Tamika Whitmore

Personal information
- Born: June 5, 1977 (age 48) Tupelo, Mississippi, U.S.
- Listed height: 6 ft 2 in (1.88 m)
- Listed weight: 215 lb (98 kg)

Career information
- High school: Tupelo (Tupelo, Mississippi)
- College: Memphis (1995–1999)
- WNBA draft: 1999: 3rd round, 30th overall pick
- Drafted by: New York Liberty
- Playing career: 1999–2009
- Position: Power forward
- Number: 44,00,91

Career history
- 1999–2003: New York Liberty
- 2004–2005: Los Angeles Sparks
- 2006–2007: Indiana Fever
- 2008–2009: Connecticut Sun

Career highlights
- WNBA All-Star (2006); Second-team All-American – AP (1999); All-American – USBWA (1999); 2x CUSA Player of the Year (1998, 1999); 3x First-team All-CUSA (1997, 1998, 1999); CUSA All-Freshman Team (1996); NCAA season scoring leader (1999);
- Stats at WNBA.com
- Stats at Basketball Reference

= Tamika Whitmore =

American basketball player (born 1977)

Tamika Whitmore (born June 5, 1977) is an American former professional basketball player who played in the WNBA.

==College years==
Born in Tupelo, Mississippi, Whitmore played collegiate basketball while attending the University of Memphis on a scholarship. She finished second in career scoring with 2,488 points, first in career field goal percentage at 60.6%, fourth in career rebounds with 952, and second in career blocked shots with 108. She was the Conference USA player of the year in 1998 and 1999. She led the NCAAW in scoring during her senior year at University of Memphis.
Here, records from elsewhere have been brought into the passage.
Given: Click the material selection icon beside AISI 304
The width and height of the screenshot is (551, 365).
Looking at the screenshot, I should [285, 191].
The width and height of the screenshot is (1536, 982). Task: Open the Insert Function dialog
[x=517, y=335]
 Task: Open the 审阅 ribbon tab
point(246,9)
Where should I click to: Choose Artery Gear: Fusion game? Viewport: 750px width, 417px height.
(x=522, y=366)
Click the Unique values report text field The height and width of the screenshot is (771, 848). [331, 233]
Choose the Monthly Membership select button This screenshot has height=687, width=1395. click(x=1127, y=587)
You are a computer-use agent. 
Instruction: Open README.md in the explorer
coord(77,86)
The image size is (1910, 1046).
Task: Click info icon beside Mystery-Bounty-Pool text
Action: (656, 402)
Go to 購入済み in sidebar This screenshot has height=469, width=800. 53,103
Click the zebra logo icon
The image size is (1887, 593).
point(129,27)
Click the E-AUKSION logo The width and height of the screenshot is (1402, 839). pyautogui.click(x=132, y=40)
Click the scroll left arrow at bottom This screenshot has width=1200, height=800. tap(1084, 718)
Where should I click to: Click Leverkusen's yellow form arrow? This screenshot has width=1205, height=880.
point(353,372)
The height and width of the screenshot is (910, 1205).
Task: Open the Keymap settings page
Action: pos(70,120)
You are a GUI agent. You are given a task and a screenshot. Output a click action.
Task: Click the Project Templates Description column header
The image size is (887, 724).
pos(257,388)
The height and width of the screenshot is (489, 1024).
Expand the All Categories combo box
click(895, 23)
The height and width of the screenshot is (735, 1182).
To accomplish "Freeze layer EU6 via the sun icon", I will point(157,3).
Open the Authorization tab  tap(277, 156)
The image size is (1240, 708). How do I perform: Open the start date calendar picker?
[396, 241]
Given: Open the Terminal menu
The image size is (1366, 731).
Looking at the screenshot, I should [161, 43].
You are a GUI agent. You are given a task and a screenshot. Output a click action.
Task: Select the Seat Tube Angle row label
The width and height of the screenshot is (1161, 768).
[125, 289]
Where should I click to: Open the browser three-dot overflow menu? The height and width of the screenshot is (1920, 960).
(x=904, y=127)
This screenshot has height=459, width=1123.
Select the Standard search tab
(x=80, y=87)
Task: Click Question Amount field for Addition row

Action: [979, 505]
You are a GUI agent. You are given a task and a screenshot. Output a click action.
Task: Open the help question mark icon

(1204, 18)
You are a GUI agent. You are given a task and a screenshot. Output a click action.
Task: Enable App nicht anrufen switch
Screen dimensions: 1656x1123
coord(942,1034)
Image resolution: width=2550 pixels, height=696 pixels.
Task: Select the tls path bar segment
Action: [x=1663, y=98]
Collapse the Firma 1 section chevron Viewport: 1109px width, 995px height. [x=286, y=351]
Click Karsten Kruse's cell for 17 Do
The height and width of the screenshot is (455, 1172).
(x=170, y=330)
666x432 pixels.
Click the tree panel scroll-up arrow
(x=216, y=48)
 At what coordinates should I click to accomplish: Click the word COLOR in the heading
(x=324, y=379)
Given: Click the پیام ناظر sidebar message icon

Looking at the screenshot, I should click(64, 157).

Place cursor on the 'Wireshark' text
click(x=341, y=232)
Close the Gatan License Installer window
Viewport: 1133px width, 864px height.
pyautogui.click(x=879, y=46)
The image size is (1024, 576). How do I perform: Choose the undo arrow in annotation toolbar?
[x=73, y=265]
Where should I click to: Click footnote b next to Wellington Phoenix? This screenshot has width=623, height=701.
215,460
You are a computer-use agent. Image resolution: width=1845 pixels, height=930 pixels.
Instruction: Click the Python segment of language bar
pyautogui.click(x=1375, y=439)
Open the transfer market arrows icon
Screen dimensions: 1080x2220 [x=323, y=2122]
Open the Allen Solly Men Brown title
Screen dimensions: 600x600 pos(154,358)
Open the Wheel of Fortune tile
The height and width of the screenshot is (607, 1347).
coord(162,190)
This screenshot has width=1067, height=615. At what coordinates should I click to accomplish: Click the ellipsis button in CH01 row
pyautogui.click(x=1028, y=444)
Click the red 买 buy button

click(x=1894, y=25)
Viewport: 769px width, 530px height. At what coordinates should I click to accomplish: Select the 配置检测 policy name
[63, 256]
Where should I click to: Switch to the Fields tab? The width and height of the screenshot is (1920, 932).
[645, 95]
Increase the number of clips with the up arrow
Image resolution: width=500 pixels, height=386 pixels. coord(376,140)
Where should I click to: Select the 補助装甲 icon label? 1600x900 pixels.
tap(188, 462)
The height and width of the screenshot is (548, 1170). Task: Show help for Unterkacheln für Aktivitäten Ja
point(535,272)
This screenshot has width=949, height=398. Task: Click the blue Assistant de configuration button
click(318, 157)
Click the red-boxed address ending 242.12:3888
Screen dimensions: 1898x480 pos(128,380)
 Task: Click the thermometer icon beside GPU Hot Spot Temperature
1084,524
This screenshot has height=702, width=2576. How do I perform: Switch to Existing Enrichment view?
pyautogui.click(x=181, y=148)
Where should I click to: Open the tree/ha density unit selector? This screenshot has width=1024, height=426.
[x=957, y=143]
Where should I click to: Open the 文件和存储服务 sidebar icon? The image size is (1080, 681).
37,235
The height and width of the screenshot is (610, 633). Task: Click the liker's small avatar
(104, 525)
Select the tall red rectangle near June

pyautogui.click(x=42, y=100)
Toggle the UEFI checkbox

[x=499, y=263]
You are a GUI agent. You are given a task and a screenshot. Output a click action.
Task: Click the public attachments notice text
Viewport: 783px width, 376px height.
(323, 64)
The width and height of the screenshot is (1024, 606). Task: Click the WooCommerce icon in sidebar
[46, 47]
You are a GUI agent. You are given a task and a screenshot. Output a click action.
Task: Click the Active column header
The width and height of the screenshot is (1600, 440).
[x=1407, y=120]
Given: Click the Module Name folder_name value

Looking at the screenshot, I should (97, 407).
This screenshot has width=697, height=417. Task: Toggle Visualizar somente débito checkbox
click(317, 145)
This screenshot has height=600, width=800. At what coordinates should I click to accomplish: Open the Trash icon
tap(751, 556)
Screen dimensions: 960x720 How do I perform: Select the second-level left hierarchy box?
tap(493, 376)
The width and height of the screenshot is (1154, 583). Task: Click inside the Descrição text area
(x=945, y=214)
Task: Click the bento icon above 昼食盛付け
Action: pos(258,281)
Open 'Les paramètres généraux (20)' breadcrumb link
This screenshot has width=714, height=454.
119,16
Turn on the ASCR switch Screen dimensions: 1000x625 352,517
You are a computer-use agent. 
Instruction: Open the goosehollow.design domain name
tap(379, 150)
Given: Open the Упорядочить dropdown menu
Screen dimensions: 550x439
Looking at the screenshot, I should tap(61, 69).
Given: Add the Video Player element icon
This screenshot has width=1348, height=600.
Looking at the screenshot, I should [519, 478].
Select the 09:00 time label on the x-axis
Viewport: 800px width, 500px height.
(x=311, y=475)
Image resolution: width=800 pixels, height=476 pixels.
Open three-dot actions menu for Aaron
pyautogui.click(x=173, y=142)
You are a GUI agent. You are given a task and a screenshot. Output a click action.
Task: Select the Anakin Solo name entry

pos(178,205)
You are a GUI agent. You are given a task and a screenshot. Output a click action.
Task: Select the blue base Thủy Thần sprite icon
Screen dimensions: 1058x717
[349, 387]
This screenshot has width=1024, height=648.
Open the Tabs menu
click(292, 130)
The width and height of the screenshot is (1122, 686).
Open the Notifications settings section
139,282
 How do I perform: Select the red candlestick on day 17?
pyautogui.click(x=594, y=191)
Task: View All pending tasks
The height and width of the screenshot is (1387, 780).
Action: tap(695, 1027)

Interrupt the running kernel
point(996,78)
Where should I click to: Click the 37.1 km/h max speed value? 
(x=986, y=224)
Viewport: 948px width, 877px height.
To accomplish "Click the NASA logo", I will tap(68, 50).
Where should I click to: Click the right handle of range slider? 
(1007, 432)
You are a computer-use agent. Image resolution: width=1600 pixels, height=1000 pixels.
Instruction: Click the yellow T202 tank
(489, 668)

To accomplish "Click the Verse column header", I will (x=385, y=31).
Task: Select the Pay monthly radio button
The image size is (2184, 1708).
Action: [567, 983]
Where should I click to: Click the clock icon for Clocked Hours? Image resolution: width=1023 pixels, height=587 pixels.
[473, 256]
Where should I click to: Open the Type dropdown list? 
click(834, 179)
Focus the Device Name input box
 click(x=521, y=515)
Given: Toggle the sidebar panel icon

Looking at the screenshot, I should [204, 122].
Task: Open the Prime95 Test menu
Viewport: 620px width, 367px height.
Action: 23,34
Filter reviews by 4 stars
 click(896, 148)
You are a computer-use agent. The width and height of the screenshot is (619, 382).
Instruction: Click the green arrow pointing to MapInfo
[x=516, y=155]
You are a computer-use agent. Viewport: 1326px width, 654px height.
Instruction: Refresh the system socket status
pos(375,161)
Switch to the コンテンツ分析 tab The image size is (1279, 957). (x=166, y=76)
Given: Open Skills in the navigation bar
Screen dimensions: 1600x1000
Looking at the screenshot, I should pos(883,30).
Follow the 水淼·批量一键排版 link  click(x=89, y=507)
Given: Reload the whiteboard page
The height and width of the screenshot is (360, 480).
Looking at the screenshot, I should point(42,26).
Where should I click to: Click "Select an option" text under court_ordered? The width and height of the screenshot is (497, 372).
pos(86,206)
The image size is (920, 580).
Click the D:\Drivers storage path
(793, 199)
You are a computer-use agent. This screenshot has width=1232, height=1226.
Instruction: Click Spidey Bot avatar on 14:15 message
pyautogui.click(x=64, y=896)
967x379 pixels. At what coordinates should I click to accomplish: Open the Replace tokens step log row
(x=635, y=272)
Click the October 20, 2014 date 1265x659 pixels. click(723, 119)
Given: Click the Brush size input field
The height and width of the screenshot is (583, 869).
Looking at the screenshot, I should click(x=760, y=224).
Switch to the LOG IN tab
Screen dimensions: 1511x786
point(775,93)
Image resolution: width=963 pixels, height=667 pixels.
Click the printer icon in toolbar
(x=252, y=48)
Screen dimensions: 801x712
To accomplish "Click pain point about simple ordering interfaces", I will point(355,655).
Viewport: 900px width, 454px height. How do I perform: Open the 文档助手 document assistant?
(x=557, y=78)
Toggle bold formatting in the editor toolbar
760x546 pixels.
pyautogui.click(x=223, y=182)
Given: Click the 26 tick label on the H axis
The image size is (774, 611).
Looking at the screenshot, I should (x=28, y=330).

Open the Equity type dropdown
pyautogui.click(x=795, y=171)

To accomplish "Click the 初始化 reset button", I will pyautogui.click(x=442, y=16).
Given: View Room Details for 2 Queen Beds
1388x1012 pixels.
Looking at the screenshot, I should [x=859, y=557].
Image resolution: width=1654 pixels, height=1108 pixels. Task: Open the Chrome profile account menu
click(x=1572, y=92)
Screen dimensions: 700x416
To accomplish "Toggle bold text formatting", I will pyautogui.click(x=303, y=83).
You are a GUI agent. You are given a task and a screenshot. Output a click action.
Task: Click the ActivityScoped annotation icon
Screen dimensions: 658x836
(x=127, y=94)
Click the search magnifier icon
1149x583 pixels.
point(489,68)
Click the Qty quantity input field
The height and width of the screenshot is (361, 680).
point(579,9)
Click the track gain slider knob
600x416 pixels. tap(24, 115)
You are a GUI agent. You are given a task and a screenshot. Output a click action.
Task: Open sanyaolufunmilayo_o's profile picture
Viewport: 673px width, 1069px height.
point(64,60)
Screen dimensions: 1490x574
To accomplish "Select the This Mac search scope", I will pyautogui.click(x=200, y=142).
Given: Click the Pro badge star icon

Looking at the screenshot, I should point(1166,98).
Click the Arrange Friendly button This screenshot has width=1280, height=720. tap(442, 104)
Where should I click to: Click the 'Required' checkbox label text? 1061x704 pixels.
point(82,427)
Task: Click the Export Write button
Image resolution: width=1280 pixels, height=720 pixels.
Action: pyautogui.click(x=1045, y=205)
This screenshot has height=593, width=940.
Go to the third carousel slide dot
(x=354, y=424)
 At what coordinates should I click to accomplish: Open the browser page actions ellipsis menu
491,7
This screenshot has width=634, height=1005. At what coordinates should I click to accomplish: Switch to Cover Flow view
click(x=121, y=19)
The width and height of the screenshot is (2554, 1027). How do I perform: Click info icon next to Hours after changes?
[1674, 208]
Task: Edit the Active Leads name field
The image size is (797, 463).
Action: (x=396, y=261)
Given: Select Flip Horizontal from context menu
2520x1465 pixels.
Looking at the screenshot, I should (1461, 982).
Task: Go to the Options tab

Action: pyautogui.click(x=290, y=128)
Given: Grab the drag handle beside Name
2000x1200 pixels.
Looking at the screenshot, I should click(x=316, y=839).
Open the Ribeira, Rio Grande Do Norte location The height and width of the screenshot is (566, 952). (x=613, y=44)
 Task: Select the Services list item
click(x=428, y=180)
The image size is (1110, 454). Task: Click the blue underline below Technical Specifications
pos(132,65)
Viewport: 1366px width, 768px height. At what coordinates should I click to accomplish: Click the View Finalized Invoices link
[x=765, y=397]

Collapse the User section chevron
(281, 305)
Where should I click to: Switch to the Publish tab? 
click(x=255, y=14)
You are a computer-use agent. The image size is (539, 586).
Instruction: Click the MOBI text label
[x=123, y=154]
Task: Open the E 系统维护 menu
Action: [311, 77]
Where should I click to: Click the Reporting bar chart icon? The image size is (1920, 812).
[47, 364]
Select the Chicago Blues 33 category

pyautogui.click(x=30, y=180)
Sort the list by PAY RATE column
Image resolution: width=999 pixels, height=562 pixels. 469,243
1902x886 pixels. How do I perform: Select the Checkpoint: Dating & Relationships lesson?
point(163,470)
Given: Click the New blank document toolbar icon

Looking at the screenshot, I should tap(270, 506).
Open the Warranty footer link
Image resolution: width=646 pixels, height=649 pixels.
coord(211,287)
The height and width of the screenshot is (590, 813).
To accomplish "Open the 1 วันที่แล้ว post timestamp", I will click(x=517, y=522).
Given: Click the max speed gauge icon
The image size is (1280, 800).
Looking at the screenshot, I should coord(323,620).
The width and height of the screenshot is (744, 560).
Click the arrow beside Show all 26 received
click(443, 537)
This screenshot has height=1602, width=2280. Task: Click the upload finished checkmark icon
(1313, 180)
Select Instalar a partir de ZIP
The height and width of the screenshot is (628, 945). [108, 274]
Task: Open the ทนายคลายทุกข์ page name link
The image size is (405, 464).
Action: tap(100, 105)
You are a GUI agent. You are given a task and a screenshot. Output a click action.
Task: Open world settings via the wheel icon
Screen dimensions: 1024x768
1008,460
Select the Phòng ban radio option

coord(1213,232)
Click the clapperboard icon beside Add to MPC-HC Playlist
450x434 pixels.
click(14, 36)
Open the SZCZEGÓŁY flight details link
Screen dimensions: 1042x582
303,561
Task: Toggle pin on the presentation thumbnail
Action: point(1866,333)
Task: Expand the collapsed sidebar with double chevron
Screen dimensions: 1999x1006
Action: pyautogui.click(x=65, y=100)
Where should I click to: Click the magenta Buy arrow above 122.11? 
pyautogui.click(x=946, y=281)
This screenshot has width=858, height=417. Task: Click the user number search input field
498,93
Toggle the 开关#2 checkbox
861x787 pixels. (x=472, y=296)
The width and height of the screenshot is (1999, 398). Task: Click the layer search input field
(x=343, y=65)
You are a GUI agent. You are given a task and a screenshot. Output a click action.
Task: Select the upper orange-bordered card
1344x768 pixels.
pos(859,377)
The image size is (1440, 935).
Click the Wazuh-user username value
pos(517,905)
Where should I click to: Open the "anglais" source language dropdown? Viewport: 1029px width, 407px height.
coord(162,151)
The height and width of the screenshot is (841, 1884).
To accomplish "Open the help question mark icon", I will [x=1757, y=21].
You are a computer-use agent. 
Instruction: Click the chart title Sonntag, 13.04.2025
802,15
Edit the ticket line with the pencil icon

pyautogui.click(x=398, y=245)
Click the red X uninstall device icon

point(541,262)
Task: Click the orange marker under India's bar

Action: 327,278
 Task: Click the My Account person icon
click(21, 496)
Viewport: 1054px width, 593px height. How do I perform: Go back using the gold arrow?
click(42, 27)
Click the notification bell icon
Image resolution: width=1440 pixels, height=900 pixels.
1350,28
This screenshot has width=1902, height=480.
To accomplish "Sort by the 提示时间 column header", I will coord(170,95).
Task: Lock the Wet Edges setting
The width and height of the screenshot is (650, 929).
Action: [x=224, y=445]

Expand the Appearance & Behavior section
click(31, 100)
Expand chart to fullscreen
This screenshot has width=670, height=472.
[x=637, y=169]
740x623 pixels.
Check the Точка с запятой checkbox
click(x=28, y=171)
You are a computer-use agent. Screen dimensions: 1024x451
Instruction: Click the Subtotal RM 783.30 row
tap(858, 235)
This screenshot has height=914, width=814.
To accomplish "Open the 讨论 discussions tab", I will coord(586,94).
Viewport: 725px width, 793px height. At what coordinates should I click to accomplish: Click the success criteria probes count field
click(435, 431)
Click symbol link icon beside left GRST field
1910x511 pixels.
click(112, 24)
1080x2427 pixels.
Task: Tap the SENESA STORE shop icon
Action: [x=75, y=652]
Her #44 jersey was retired by the University of Memphis on March 1, 2025. She is only the sixth player in Memphis Women's Basketball history to receive such an honor.

==USA Basketball==
In 1998, Whitmore was named to the team representing the US at the William Jones Cup competition in Taipei, Taiwan. The USA team won all five games, earning the gold medal for the competition. Whitmore was the second leading scorer on the team, averaging 9.8 points per game over the five games.

==WNBA career==
In the 1999 WNBA draft, she was selected by the New York Liberty, for whom she played for five seasons before signing a free agent contract with the Los Angeles Sparks. She played for the Sparks during the 2004 and 2005 seasons.

Afterwards, she signed another free agent contract with the Indiana Fever for the 2006 season.
In Game 2 of the Fever's semifinals matchup against the Shock, Tamika Whitmore set a WNBA record for points in a playoff game with 41, breaking Lisa Leslie's mark of 35.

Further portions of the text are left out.